### EXERCISE DETAILS
Beginning at the line that holds "You are a GUI" and continuing to the last line of the data below, transcribe every line word for word, without pictures.

### DATA SUPPLIED
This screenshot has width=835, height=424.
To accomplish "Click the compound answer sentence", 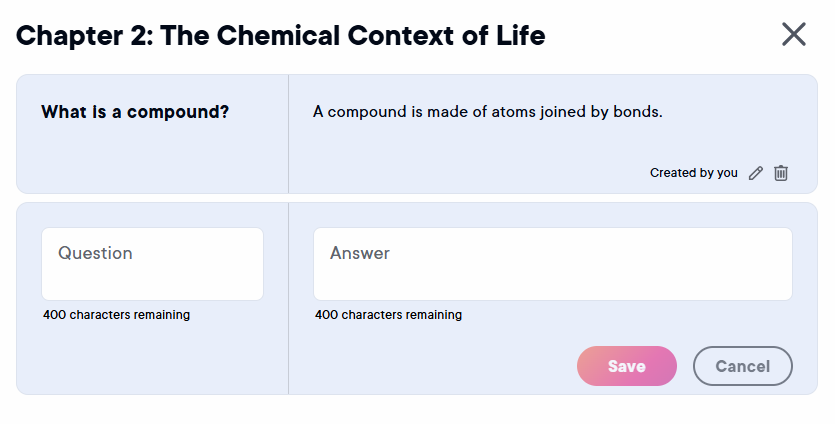I will (487, 112).
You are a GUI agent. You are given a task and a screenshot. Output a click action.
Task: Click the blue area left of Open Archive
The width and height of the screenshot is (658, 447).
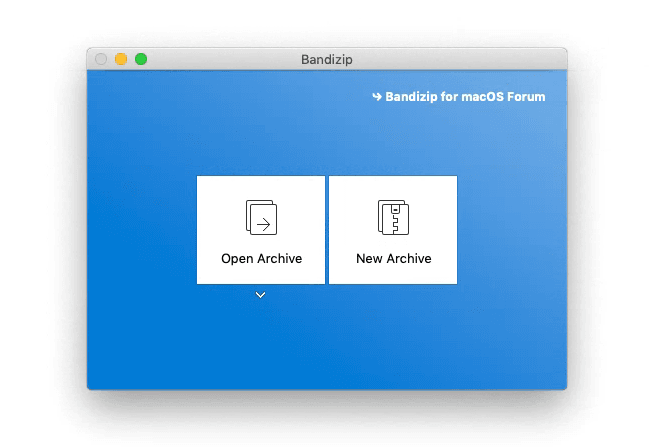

### TASK RESPONSE
You are a GUI agent. You are given a task and a screenshot. Output a click action.
Task: Click the blue area left of Open Archive
The width and height of the screenshot is (658, 447).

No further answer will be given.